[Records from a data source]

--- START ---

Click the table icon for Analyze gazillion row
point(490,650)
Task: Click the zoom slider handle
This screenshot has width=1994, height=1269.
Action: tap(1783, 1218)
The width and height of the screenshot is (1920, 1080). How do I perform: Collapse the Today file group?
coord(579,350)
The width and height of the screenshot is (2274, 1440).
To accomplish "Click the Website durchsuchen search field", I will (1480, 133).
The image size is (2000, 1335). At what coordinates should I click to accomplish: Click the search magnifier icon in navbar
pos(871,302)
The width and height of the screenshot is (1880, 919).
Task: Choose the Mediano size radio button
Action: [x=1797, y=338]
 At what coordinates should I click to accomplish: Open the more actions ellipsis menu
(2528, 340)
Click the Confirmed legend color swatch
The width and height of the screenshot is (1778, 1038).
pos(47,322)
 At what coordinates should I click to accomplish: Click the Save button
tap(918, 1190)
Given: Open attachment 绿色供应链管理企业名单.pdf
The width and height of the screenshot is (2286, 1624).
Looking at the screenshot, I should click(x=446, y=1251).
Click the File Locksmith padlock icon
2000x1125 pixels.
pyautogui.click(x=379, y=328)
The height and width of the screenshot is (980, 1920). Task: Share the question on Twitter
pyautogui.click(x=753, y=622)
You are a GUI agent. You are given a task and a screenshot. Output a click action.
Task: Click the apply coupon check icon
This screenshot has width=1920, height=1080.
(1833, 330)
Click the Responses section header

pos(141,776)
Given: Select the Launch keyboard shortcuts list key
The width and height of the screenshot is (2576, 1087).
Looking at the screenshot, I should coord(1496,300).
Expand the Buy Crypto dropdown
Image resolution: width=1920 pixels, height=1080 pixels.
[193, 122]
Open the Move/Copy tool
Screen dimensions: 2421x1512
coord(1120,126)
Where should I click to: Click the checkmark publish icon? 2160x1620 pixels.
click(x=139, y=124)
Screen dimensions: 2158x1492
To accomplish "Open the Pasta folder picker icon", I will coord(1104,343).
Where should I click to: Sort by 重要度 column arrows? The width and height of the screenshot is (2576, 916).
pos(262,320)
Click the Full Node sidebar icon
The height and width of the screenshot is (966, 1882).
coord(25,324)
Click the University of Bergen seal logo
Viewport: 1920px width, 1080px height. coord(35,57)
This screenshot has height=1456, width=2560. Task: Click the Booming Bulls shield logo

--- END ---

WORK INSTRUCTIONS: Output only an exact transcription of the lines above from the one with "The width and height of the screenshot is (2274, 1440)." up to and including the one with "Given: Open attachment 绿色供应链管理企业名单.pdf".

YOUR RESPONSE:
The width and height of the screenshot is (2274, 1440).
To accomplish "Click the Website durchsuchen search field", I will (1480, 133).
The image size is (2000, 1335). At what coordinates should I click to accomplish: Click the search magnifier icon in navbar
pos(871,302)
The width and height of the screenshot is (1880, 919).
Task: Choose the Mediano size radio button
Action: [x=1797, y=338]
 At what coordinates should I click to accomplish: Open the more actions ellipsis menu
(2528, 340)
Click the Confirmed legend color swatch
The width and height of the screenshot is (1778, 1038).
pos(47,322)
 At what coordinates should I click to accomplish: Click the Save button
tap(918, 1190)
Given: Open attachment 绿色供应链管理企业名单.pdf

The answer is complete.